Los abedules no son de fiar. Me recuerdan a Padre: altos, siempre vestidos de azul y con semblante serio y gris, como si estuviesen a punto de convertirse en piedra. Siempre los atravieso en menos tiempo de lo que tarda en caer una hoja desde la copa de un pino al suelo musgoso.
Cuando llego a apoyarme en el primer castaño, me fijo en las dos ardillas que hay mirándome a contraluz desde dos ramas hermanas. Fenrih, gris como un cenicero, y Luh, naranja como su precursor. Es en ese instante cuando el paseo a la playa se convierte en una lucha por la gloria. Cuando los claros de luz, la rugosidad de las cortezas o lo delicados que puedan ser los sombreros de las setas se convierten en algo insignificante como una hormiga exploradora. Pasan a ser colores pardos que se confunden entre sí, como el pelaje de una bestia que solo existe en los cuentos. No va a distraerme de la luz blanquecina que se cuela entre los límites de los robles, igual que se cuelan los cangrejos pendiendo su vida del acero, o igual que se cuela el aire al invadir mis pulmones de un aroma a sal.
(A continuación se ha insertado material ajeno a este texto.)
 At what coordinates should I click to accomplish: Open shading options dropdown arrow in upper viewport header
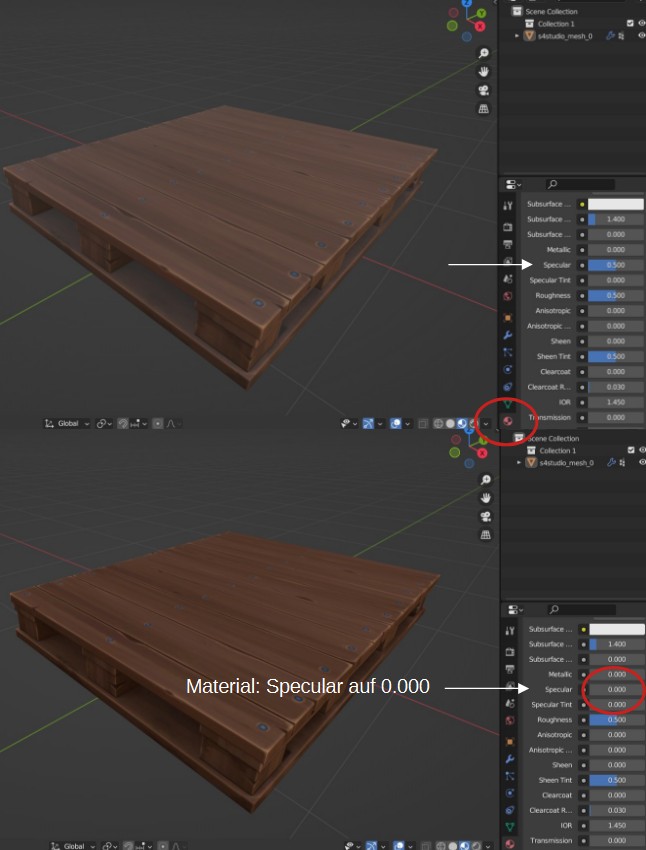tap(486, 423)
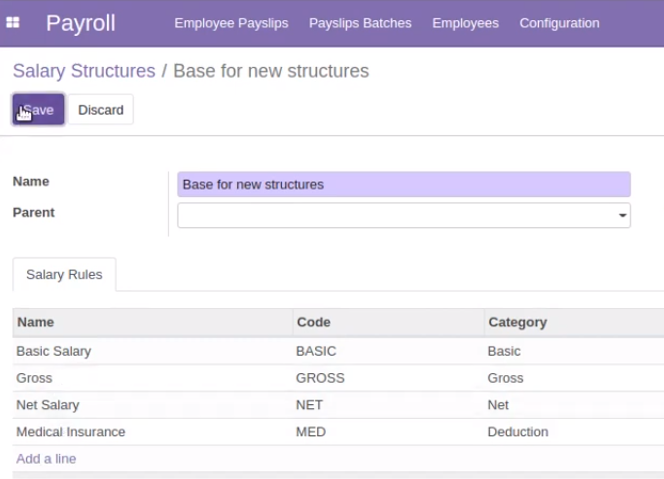Open the Employee Payslips menu
Screen dimensions: 664x479
[231, 23]
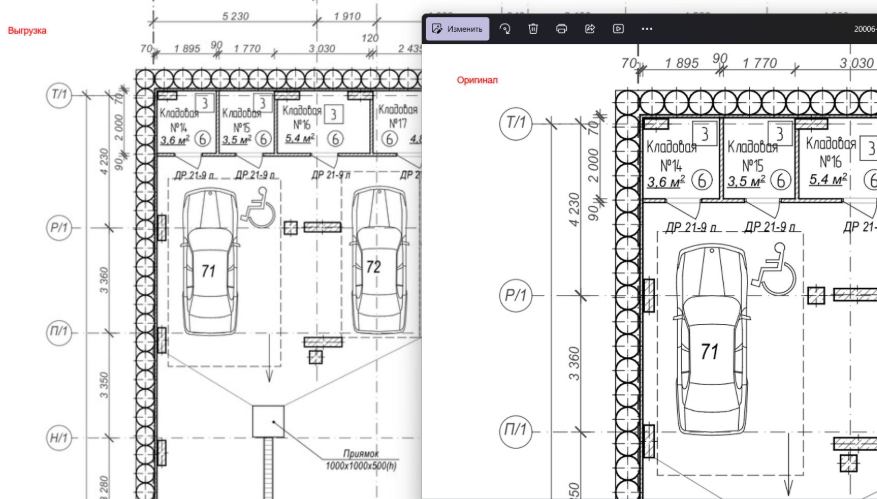Delete the image using the trash icon
877x499 pixels.
(x=534, y=29)
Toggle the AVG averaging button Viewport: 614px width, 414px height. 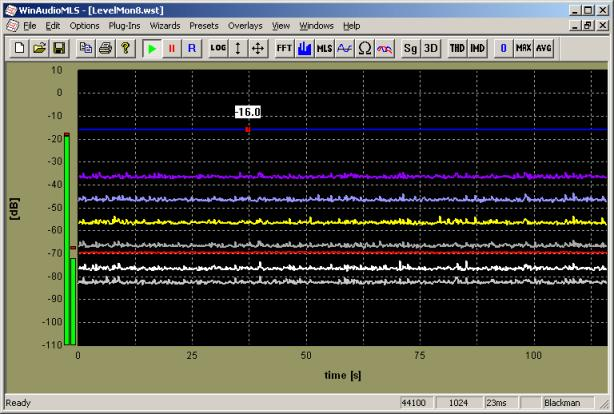543,48
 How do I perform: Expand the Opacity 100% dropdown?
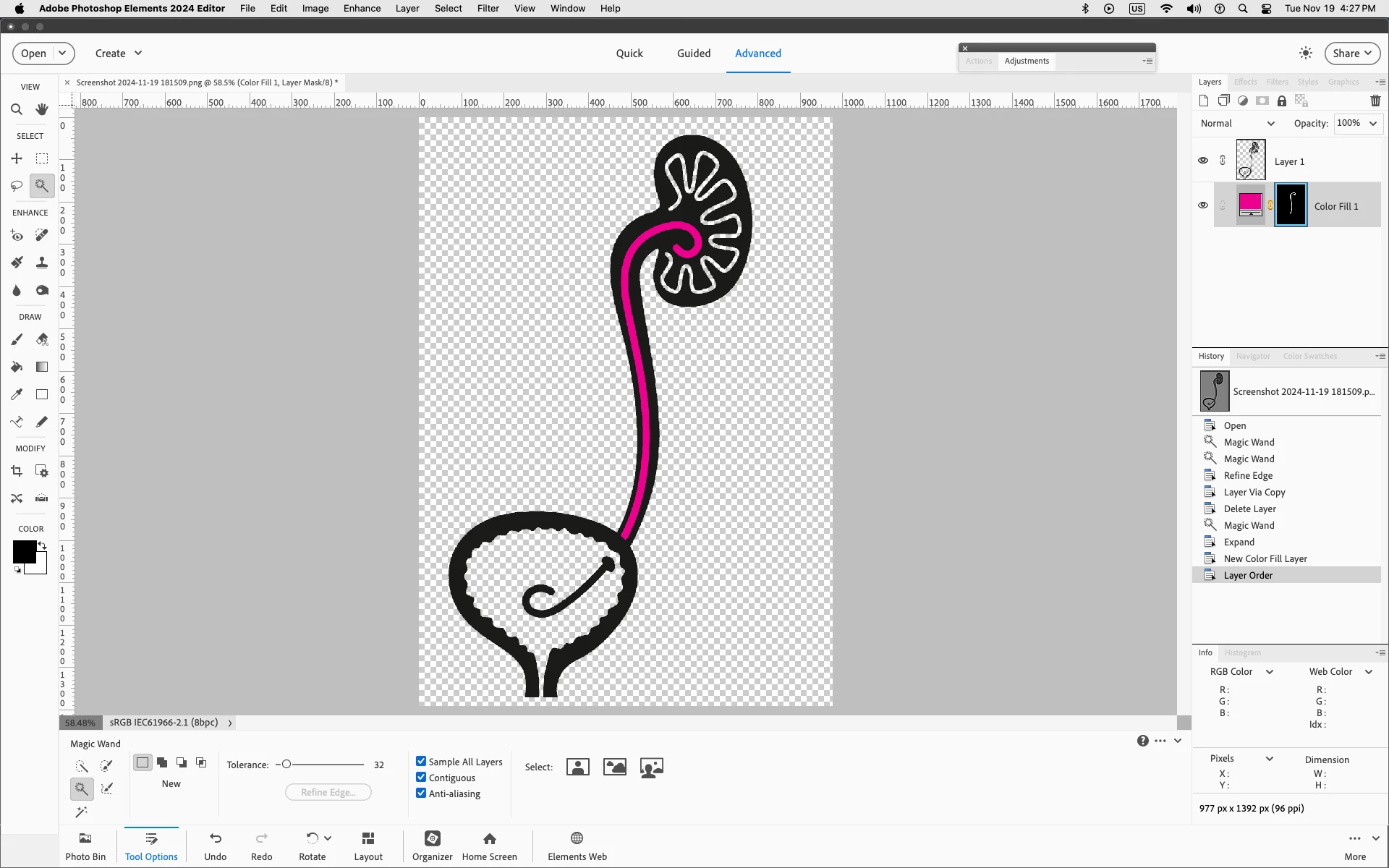click(1372, 124)

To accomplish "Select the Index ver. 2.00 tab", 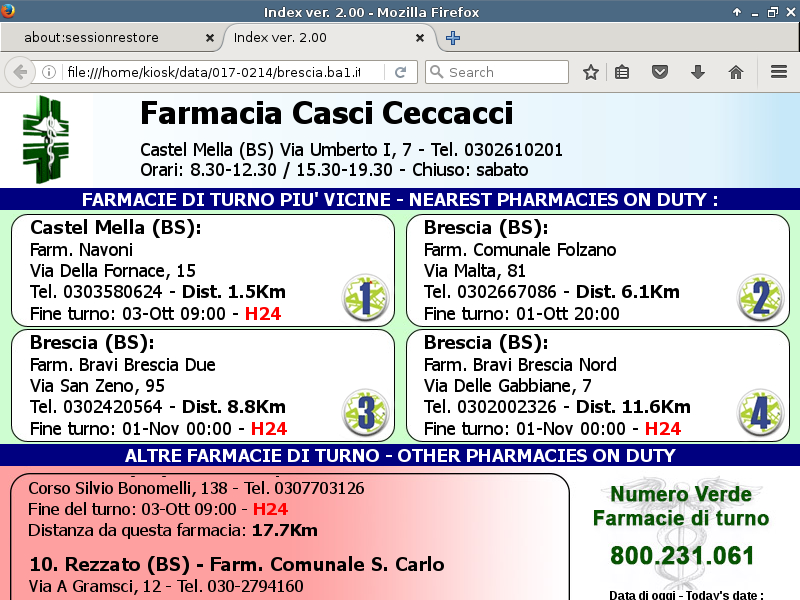I will [320, 38].
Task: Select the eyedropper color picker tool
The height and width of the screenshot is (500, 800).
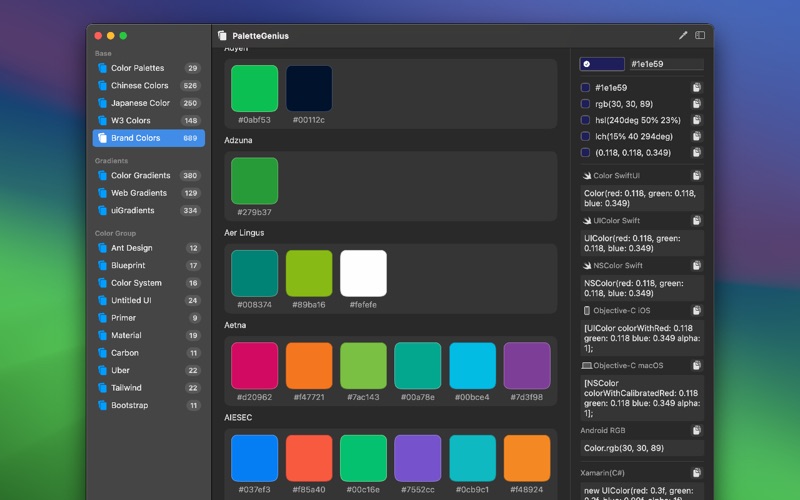Action: click(683, 35)
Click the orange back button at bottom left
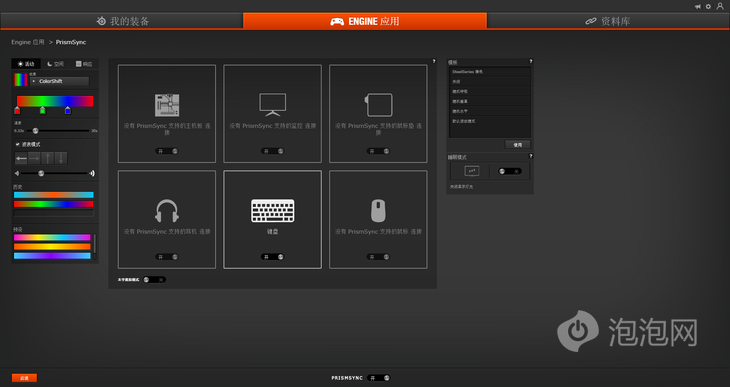730x387 pixels. [x=24, y=378]
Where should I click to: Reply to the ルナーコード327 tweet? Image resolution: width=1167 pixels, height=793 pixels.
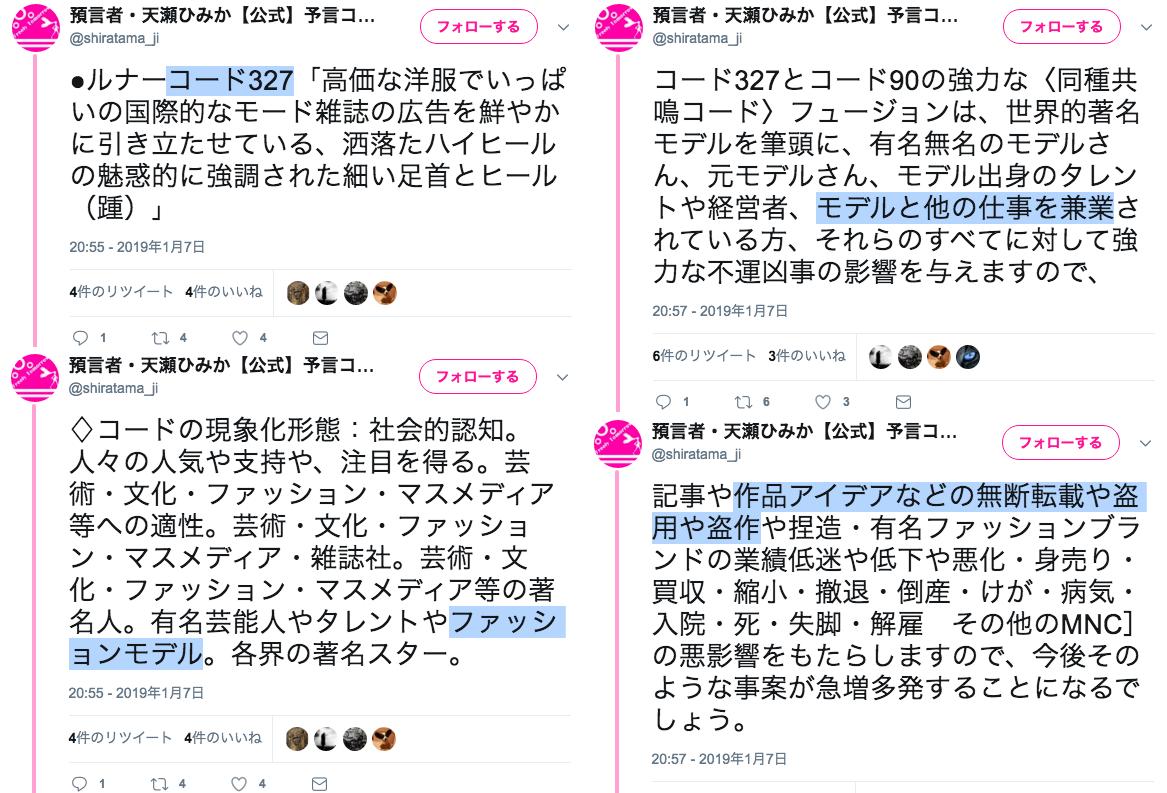[80, 338]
¡Un salto, dos, tres! Me cuelgo y me dejo caer de cara sobre la arena; todo sea por vencer a esas ratas de rama. No es que las odie, ni que sea competitivo, pero siempre tienen el ojo avizor y una sonrisa preparada para cuando me pillan dándole filet mignon a Napoleón VII, el perro guardián. Napoleón es un buen perro: no se separa de las cercas jamás y cada vez que tiene oportunidad ladra a cualquier inconsciente que se le acerque. Padre dice que es el mejor portero en la historia de los Aburrhausse. A su vez, por contra, es incapaz de darle alguna muestra de cariño, ya sea en forma de filete o unas palabras dulces por lo menos. Mi cuerpo se tensa y se llena de calor solo de pensarlo.
El viento azul me calma; devora mis pensamientos al pasar y rozarme el rostro. Mis pupilas, mis mejillas y la punta de mi nariz están frías, pero algo en mi pecho permanece incandescente conforme pasan los segundos.
Te busco como los cuervos asustados buscan las semillas de calabaza bajo la artificial mirada del espantapájaros: con ilusión y terror a partes iguales. Una vela blanca atada a madera de olmo hace de estrella fugaz para poder encontrar a mis Fobos y Deimos, que son mis dos puntos grises brillantes en el horizonte azul, libres del resto de órbitas y del colorido reflejo de los astros. Mi semblante, serio como el de quien contempla un mar de nubes, queda atravesado al armonizarse sus órbitas y quebrar mi entereza.
Imagino tu voz como la plata al sol: brillante, capaz de ocupar toda la habitación sin destellar ni llamar tu atención. Mi brazo decide alzarse y zarandearse, ilusionado por ser reconocido. Al mismo tiempo, noto la voz de Ms. Peter susurrando que así no es como los caballeros saludan, y que si estoy olvidando nuestras clases de cortesía. Desaparece con la velocidad con la que imitas mi gesto e irradias tus ondas de simpatía hasta las dunas a mis espaldas. Creo advertir una sonrisa y unas trenzas cobrizas, enlazadas con la forma del trigo, bailando mientras reflejan los rayos del sol. Me pregunto si olerás como el mar, como millas de vida contenida esperando a ser descubierta. Escucho la campana del barco y cómo el faro le contesta; es ensordecedor, pero muchísimo más bello que cualquier ópera o concierto a cuatro cuerdas.
Es el mejor momento del día.
El velero se marcha con el sol y yo no quiero dar la vuelta. Solo me esperan miradas serias, perros atados y habitaciones vacías. Sueño con el lino que te viste, con las playas que podemos descubrir y con añorar las moras. No quiero volver a casa.